Oak Harbor Marina will pay $30K a year for tidelands

A decade-long break from paying “tideland lease fees” to the state Department of Natural Resources is over for the Oak Harbor Marina.

The Oak Harbor City Council approved a tideland lease renewal and a “filled tidelands” agreement with the DNR at a council meeting Tuesday night. The marina will have to pay about $30,000 in the first year; the cost will increase annually in an amount dictated by the producer and consumer price indices, Harbormaster Chris Sublet said.

Oak Harbor Marina is one of only two in the state that are owned by municipalities. The marina is run as an enterprise fund, which means it doesn’t receive tax dollars but is funded by fees charged to users.

At one time, the marina was on the hook for as much as $150,000 a year to lease the aquatic lands that are owned by the state.

During the council meeting, attorney Chris Skinner explained that 10 years ago former state Sen. Mary Margaret Haugen was able to pass a bill that exempted city-owned marinas from having to pay the fee during a 10-year lease period that sunsets this month. While port districts with marinas don’t have to pay the fees, the cities “were being treated differently for no identifiable reason,” he said.

Mayor Bob Severns, Sublet and others have been lobbying and negotiating with state officials for months in order to cut the fee to a reasonable amount; the DNR originally asked for many times the agreed-upon amount, according to city officials.

In addition, the city is obligated to complete some environmental work over the course of the lease.

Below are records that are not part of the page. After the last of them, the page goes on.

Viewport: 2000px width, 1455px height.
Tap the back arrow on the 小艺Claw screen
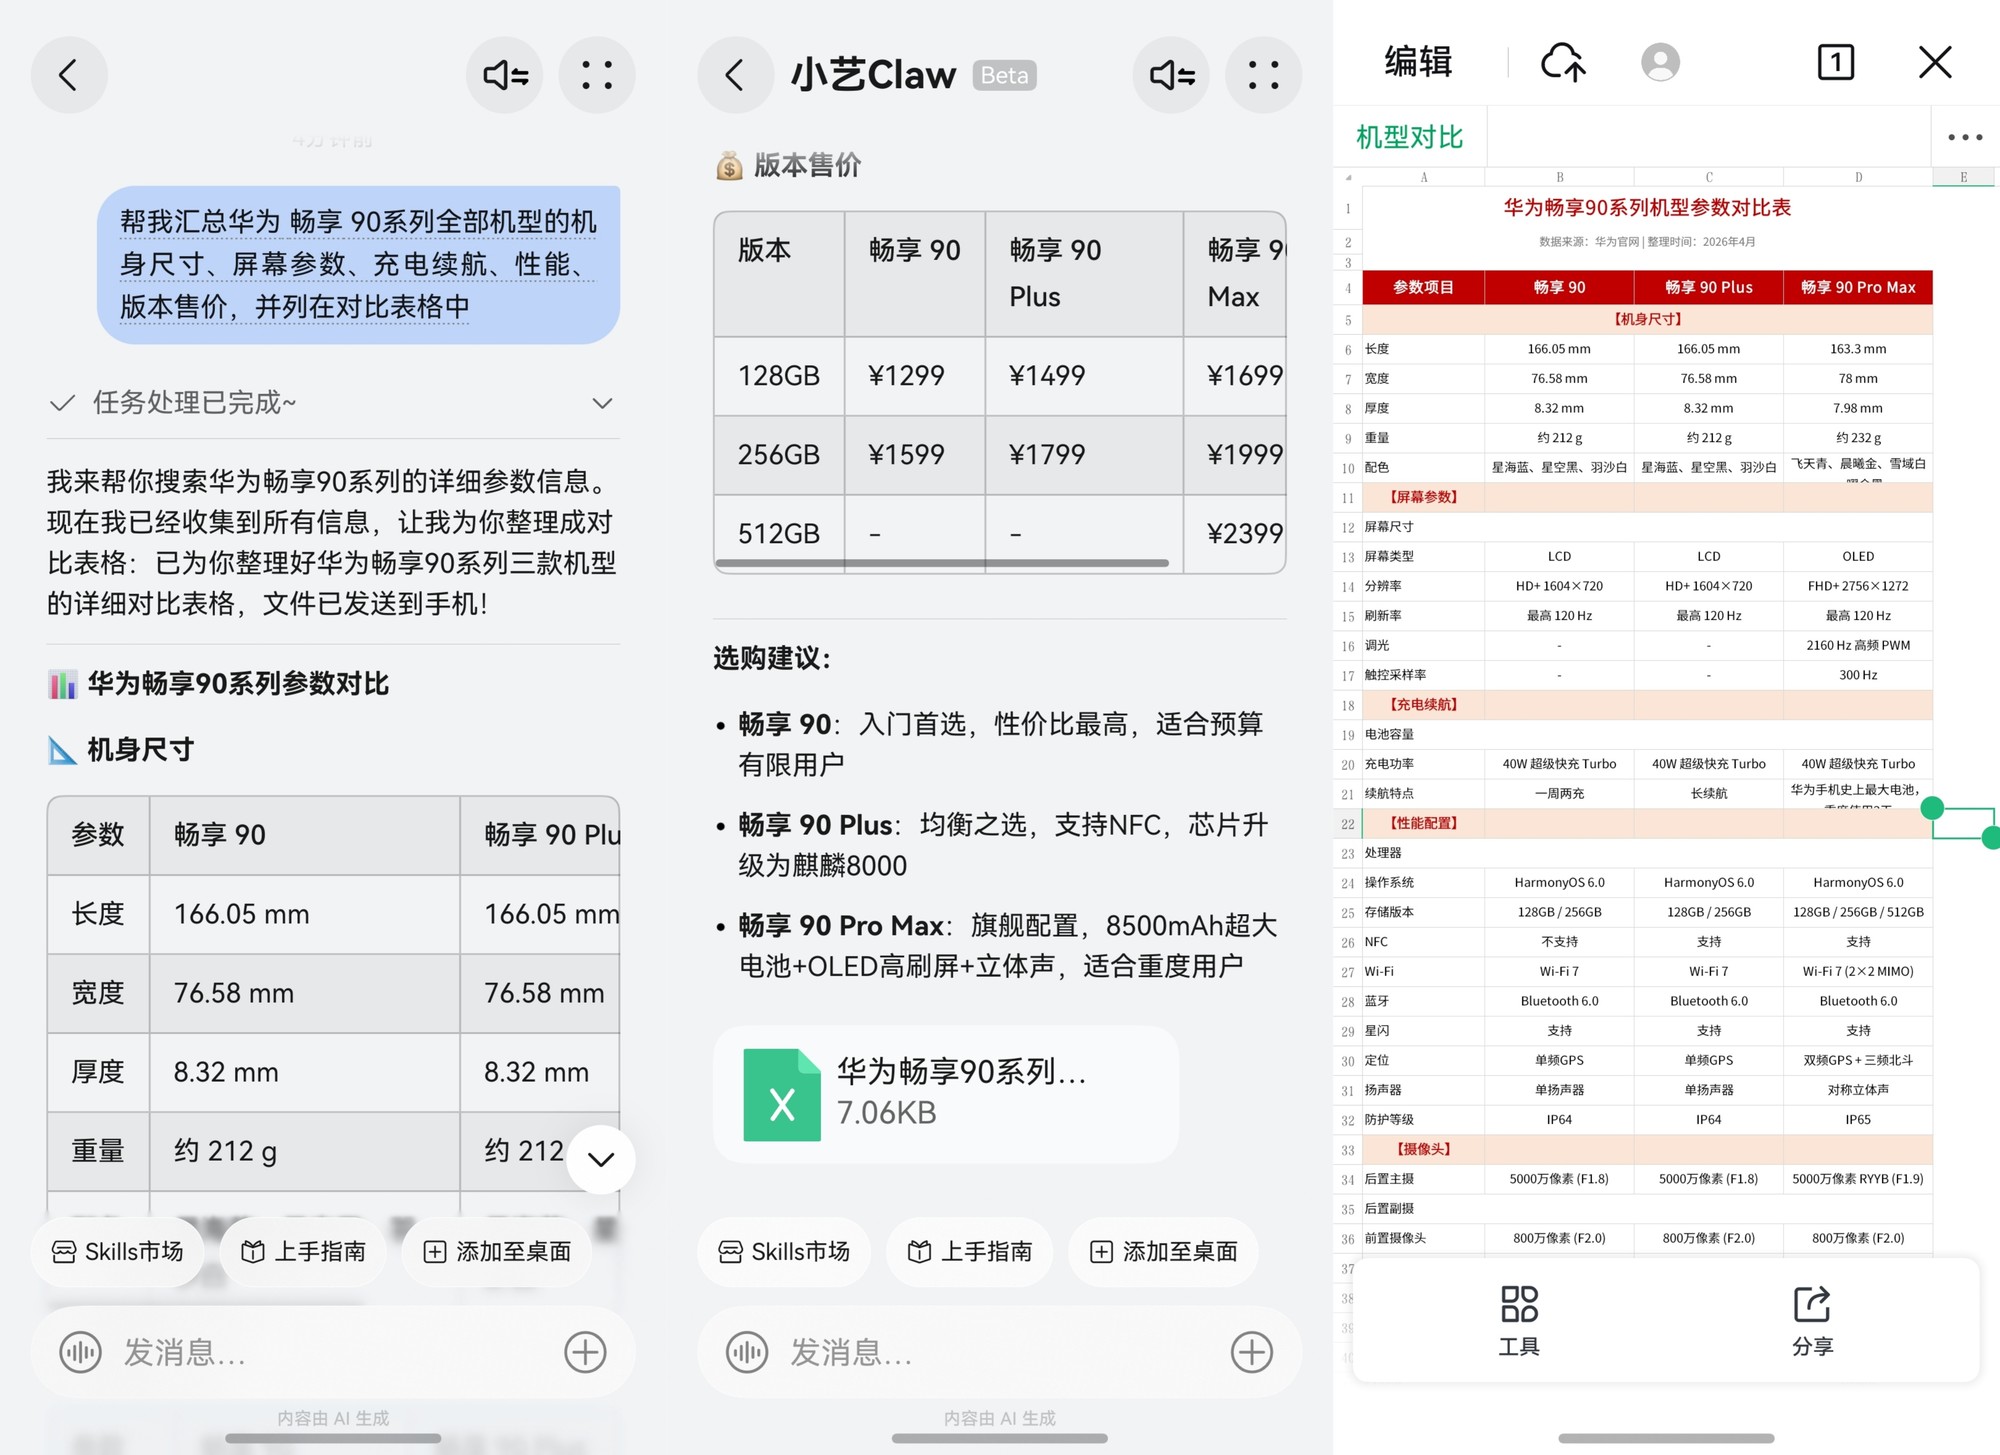tap(737, 74)
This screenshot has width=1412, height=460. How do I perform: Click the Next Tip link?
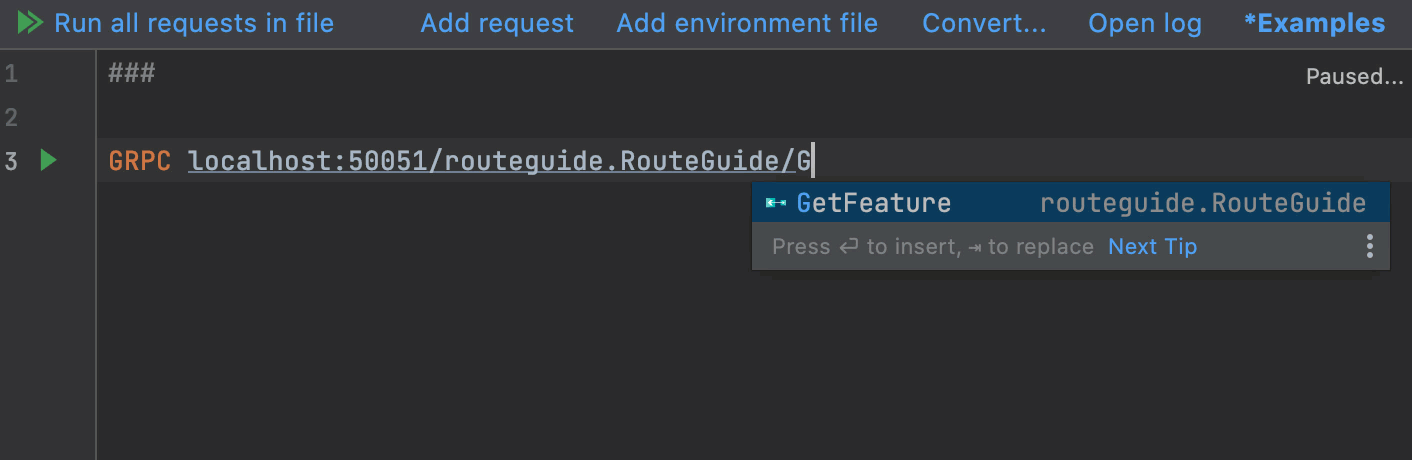tap(1152, 246)
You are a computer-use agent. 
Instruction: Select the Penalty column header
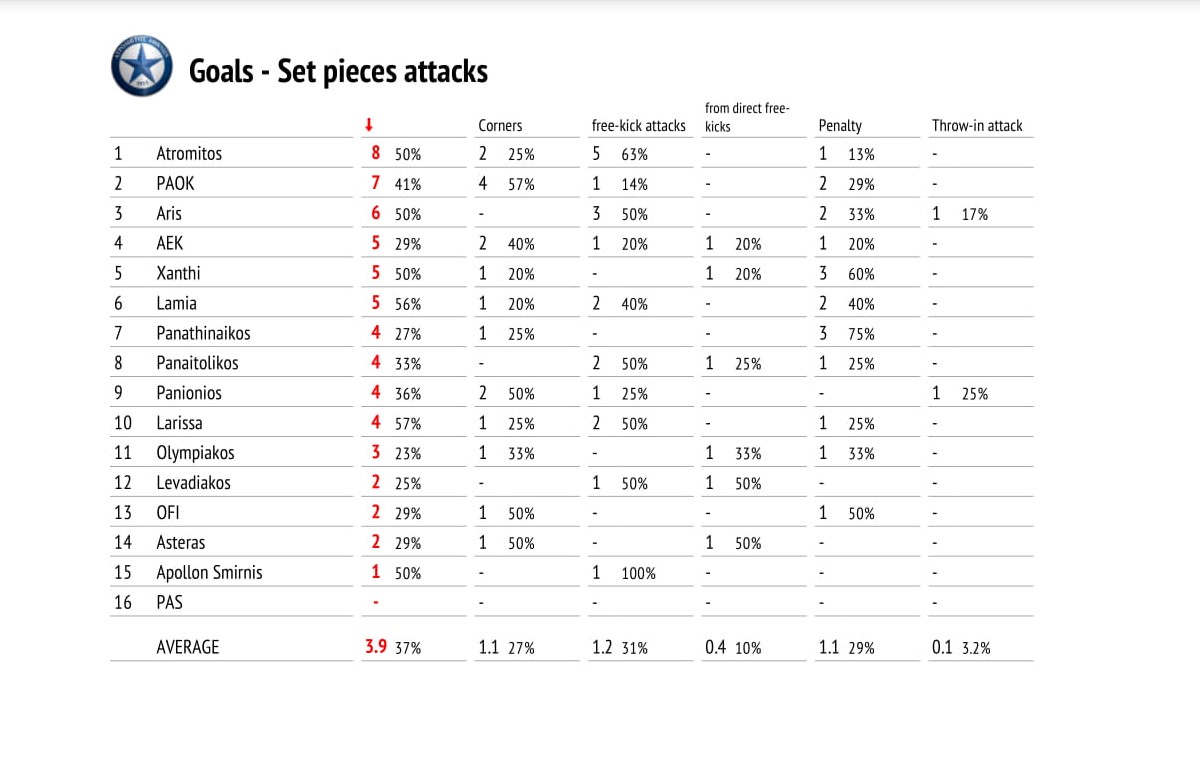point(840,126)
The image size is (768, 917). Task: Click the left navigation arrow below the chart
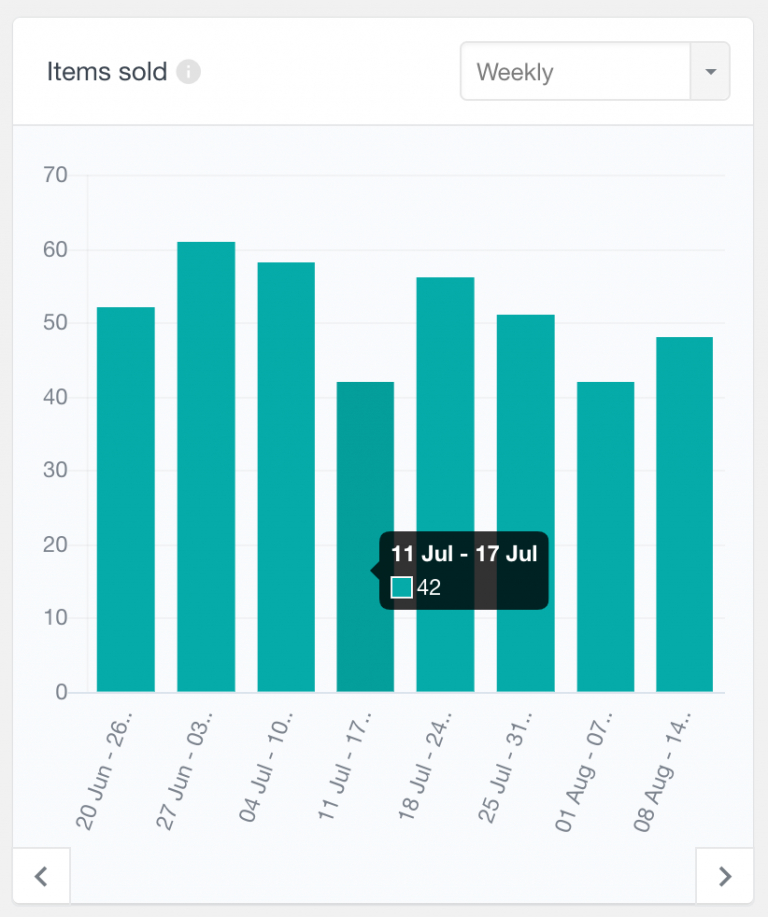tap(42, 875)
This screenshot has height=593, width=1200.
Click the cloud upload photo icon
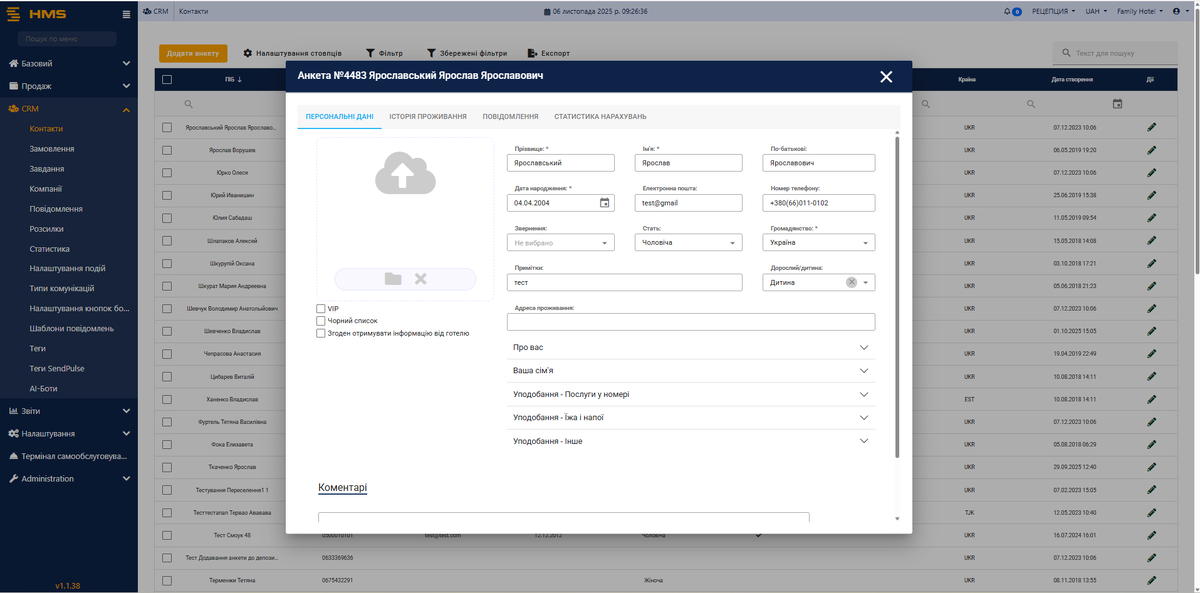tap(405, 176)
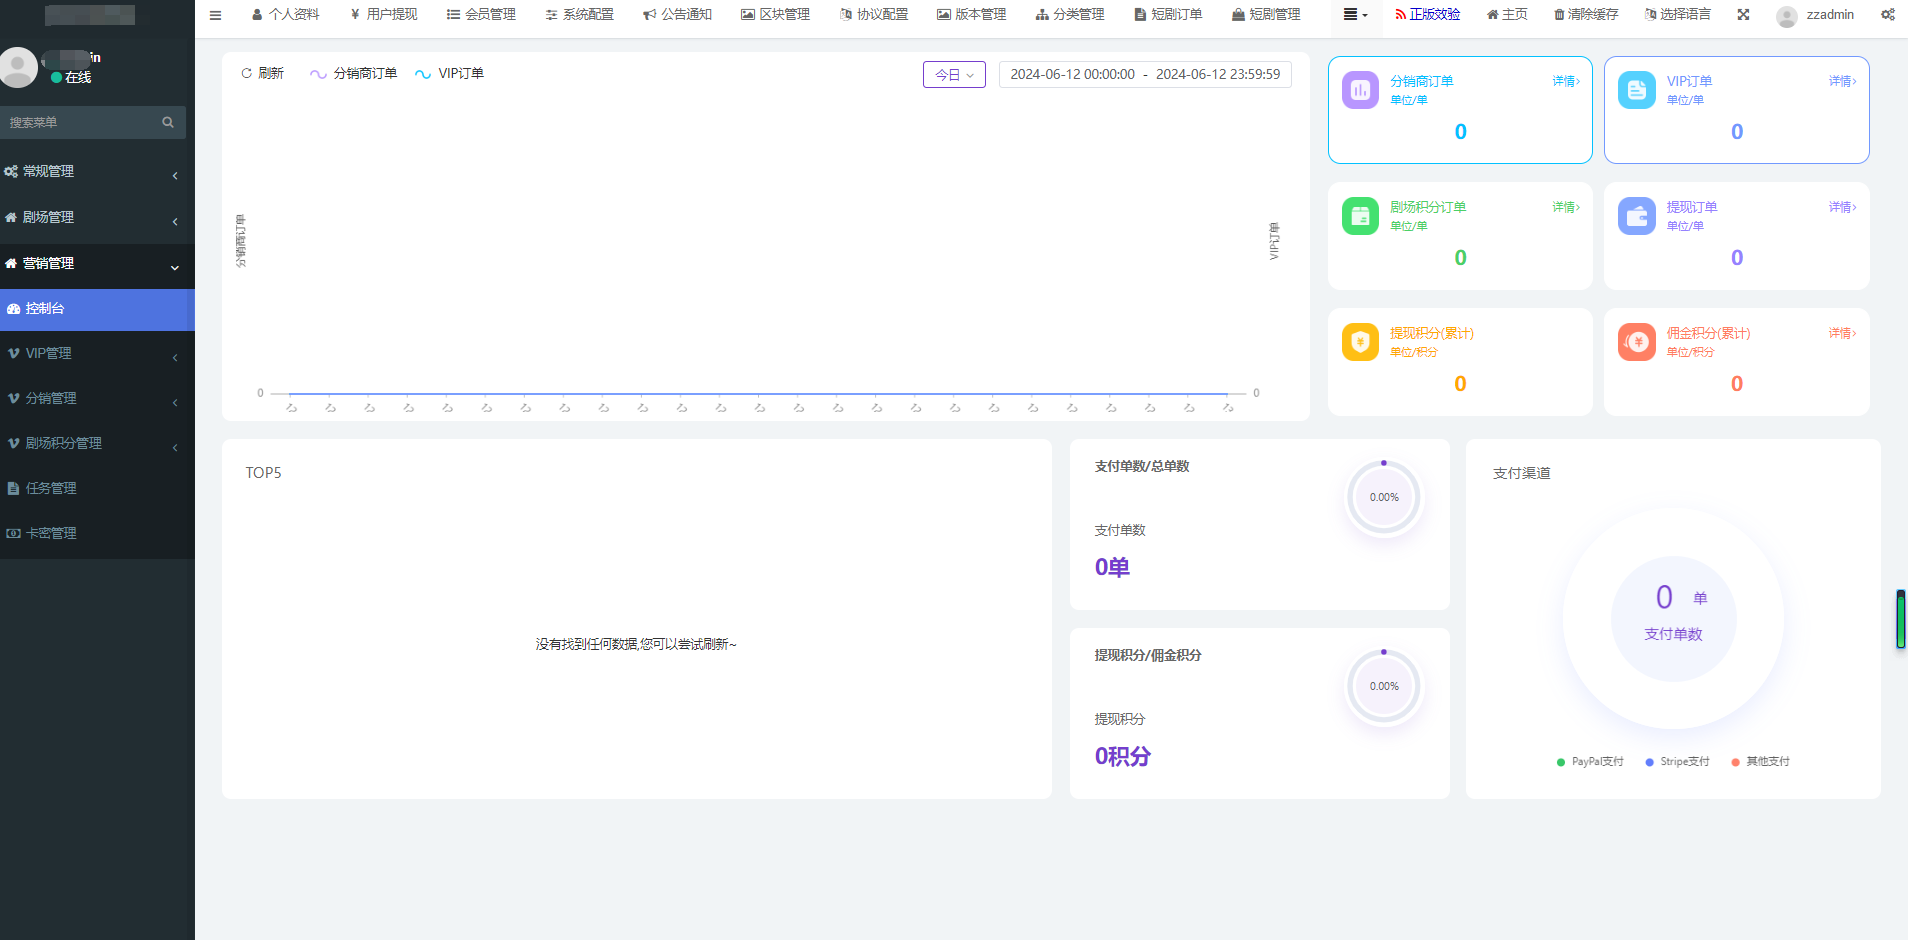Toggle 分销商订单 series in chart legend
This screenshot has height=940, width=1908.
pos(354,74)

That will include removal of fish pens, dinghy docks and sunken barges, as well as adjustments to a swing gate and log boom and a feasibility study on removing the broken boat hoist.

Sublet explained that the city also reached an agreement with the state for use of the filled tidelands, which are aquatic areas that were filled in with materials decades ago. Both the city and DNR claim ownership.

The Navy deeded the filled tidelands to the city in the early 1970s, but the state claimed that was illegal because the land should have been offered to the state first.

Under the new agreement, the state and city “agree to disagree” about ownership; the marina doesn’t have to pay a lease but will have to create a business plan, Sublet said.